Socialismo y estatismo: trampa cazabobos

Por Venezuela Real - 2 de Julio, 2007, 17:47, Categoría: Política Nacional

Marisol García Delgado
El Universal
02 de julio de 2007

Ese tal socialismo del siglo XXI no existe responde al decir "como vaya viniendo vamos viendo"

Bajo unas banderas rojas, un único color, conforme a una simbología y lemas foráneos, y elaborando una ensalada de factura rusa con el Che Guevara, Bolívar y Cristo ¿o Castro?, avanza, alerta que camina, una falsa teoría llamada socialismo del siglo XXI.

Ese tal socialismo del siglo XXI simplemente no existe, según el claro e inteligible decir de su promotor, y sólo responde al también ajeno decir "como vaya viniendo vamos viendo". Nada escrito de la propia mano, ninguna elaboración, salvo la unción de la pega loca o la saliva de loro, a tesis o ensayos harto fracturados por la historia política sureña, aderezado por la hábil elevación al altar de los dioses, que en rituales de adulación oral y escrita, practican los sempiternos vivarachos de todas las épocas y latitudes.

Brebaje mágico

Puro brebaje mágico, moneditas de hojalata, sanaciones de utilería, lázaros contratados para atestiguar su regreso de la muerte, show mediático mañana, tarde y noche. Algo así como una sopa de su propio chocolate. Cinco motores que no dependen de ninguna acción revolucionaria, sino de la energía de los hidrocarburos. Cinco motores que no han generado ni un solo empleo, ni un solo producto nacional. Que no han abierto ni una sola fábrica, que no han surcado suficientes arados, que no han detenido la inflación ni la importación de alimentos.

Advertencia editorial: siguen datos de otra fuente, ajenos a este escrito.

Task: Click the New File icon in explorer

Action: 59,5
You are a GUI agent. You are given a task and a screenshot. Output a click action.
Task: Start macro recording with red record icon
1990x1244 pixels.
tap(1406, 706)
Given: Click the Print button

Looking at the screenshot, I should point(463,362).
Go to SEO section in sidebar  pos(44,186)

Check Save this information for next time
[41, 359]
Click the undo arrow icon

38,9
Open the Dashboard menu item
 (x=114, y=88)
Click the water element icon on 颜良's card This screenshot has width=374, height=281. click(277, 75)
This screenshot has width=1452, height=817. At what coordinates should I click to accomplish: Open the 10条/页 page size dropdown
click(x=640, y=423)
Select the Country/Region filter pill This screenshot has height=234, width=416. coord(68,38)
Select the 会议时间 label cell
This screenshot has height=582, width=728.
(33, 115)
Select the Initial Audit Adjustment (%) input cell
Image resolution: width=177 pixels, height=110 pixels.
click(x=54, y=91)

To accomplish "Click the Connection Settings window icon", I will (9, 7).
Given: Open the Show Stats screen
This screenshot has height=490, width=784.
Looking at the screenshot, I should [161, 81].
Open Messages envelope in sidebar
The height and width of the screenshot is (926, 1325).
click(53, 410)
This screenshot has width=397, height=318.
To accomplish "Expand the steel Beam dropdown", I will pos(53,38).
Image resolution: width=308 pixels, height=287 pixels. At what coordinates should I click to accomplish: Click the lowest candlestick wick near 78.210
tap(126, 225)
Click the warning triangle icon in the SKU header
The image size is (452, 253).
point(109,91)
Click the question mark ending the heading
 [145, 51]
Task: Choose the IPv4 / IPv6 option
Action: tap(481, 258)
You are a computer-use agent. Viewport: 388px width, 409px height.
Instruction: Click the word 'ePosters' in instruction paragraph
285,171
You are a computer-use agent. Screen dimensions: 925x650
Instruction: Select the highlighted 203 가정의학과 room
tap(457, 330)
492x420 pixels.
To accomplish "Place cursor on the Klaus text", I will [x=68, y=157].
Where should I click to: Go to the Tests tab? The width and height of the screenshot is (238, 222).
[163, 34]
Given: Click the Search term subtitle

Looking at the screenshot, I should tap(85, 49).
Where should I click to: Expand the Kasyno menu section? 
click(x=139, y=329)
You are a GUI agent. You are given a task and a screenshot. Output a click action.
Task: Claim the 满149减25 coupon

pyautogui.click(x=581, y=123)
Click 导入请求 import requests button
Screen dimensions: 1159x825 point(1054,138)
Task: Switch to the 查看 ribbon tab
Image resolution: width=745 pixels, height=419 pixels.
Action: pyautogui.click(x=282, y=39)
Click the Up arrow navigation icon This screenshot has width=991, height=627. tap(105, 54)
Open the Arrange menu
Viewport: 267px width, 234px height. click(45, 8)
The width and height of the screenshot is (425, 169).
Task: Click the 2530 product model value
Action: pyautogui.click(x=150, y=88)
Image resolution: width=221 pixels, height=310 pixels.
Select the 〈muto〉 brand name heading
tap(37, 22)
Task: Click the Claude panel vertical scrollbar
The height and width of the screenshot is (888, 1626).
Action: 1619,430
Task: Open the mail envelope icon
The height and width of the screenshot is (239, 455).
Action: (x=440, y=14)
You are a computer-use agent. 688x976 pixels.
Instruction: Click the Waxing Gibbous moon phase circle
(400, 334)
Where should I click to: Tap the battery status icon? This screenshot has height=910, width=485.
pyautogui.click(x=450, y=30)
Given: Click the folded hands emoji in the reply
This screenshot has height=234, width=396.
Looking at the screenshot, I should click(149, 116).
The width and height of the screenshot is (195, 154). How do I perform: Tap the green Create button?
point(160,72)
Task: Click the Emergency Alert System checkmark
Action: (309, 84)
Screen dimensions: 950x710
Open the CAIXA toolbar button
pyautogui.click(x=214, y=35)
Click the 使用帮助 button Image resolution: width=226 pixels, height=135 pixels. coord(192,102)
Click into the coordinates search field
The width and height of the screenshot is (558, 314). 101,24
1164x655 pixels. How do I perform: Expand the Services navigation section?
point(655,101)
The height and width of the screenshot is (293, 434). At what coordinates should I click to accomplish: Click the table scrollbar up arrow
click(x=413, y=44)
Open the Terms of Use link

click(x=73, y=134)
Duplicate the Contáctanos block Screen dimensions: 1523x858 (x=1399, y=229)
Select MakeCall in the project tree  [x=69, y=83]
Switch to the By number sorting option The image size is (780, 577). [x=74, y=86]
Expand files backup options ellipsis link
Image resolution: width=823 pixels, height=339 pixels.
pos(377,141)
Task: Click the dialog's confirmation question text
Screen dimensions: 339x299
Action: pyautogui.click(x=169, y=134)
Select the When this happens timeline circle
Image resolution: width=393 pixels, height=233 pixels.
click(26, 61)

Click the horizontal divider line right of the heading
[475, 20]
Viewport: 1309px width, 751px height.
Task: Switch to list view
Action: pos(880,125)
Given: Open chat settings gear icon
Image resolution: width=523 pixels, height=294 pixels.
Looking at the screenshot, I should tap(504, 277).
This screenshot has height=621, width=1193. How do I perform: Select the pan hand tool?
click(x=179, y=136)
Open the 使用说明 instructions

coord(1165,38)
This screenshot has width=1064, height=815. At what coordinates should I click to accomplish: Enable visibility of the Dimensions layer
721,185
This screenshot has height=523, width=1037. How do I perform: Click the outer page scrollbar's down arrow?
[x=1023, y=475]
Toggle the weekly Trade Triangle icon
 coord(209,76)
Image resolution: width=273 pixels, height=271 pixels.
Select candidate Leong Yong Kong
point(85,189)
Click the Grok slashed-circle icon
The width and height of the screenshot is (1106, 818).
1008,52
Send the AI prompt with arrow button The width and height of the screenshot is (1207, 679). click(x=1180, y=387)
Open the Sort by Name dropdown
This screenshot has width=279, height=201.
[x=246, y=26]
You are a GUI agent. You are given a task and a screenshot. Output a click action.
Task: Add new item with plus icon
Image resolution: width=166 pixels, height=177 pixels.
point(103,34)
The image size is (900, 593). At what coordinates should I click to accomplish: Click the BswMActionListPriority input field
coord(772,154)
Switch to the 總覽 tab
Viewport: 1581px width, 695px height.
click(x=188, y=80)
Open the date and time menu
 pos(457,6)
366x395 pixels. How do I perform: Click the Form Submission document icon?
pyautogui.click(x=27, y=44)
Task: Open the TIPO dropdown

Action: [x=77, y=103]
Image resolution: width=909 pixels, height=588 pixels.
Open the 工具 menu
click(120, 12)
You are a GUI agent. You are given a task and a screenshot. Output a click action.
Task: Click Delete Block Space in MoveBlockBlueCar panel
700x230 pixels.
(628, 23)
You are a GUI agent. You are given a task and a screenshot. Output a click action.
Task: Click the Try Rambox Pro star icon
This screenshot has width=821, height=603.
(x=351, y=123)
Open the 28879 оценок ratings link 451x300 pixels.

Un socialismo del siglo XXI no elaborado, se asemeja a esas páginas web en construcción. No sirven para absolutamente nada. Pérdida de tiempo y de recursos. Necesidades insatisfechas, protesta y decepción. Un parlamentarismo de calle que nadie ve. En eso se parecen a algunas encuestadoras, de cuyos resultados y por las mismas razones más de un legislador se ha burlado. Unas reformas que nadie conoce, aunque alguien tiene suficiente tiempo para escribir y leer 1.600 páginas, más de tres resmas de papel, ojalá libres de errores.

Cuentos y cuentos

Admirable la capacidad del juglar que deambula con sus cuentos largos y bien hilados por la habitación de cada hogar nacional, a cualquier hora y durante el tiempo que le apetezca. Mientras haya real, lo sabe todo el mundo, sus palabras -siempre respaldadas por el sonsonete de la moneda nacional- no caerán en saco roto.

Por quítame esta paja una nacionalización, como si no fuera suficiente con los trámites para obtener divisas, el empedrado impositivo, el cerco de la regulación acompañado de aumento de los insumos, amenazas de expropiación y procesos inflacionarios, con la obligación de inscribirse no en una sino en varias instituciones públicas, gracias a la floreciente política de los registros.

Las empresas nacionalizadas son apoderadas totalmente por el Gobierno, con nombramiento inmediato de directivas, previo examen de las listas, advertencia de obligada inscripción en las filas del único partido y sustitución total de la policromía del atuendo por el rojo escarlata, obediencia total a no se sabe cuál directriz, porque no hay manual ni instrucciones. Lo único cierto es que el rojo servirá siempre para azuzar las embestidas del descontento, para malherir las esperanzas del pueblo y hasta para dejar en el ruedo, a la usanza de la fiesta brava, entre hurras, sorbos y aplausos de la galería, hasta el más valeroso ejemplar opositor.

Hay quienes se alegran frente a cada nacionalización porque se rescata de las manos oligarcas unas empresas; porque se afirma la soberanía nacional cuando el Estado asume esas empresas; porque la eficiencia, o la ineficiencia, no es virtud ni defecto exclusivo de los gobiernos; porque ahora el producto o el servicio tal o cual es de todos. Pues nada: simplemente el Gobierno se queda con todo. Ni una acción de industrias ni empresas para el pueblo, ni una cooperativa para dirigirla, ni señas de la cacareada cogestión, ningún consejo comunal al mando, ni comités de tierra, ni contralorías sociales. Ninguna apertura, ninguna ganancia compartida.

A propósito de la necesidad del estudio, la disciplina y el trabajo tesonero como garantías de la buena administración, la eficiencia y la productividad, la devota asistencia de los funcionarios a las largas y casi diarias jornadas discursivas, transmitidas en cadena nacional, nos hacen recordar a aquel empresario árabe que en su lecho de muerte pregunta por la esposa y cada uno de sus cinco hijos, y al advertir que en tan crucial momento todos, absolutamente todos están allí, emplea su último suspiro para preguntar indignado ¿y quién ¡caras! se quedó en la tienda?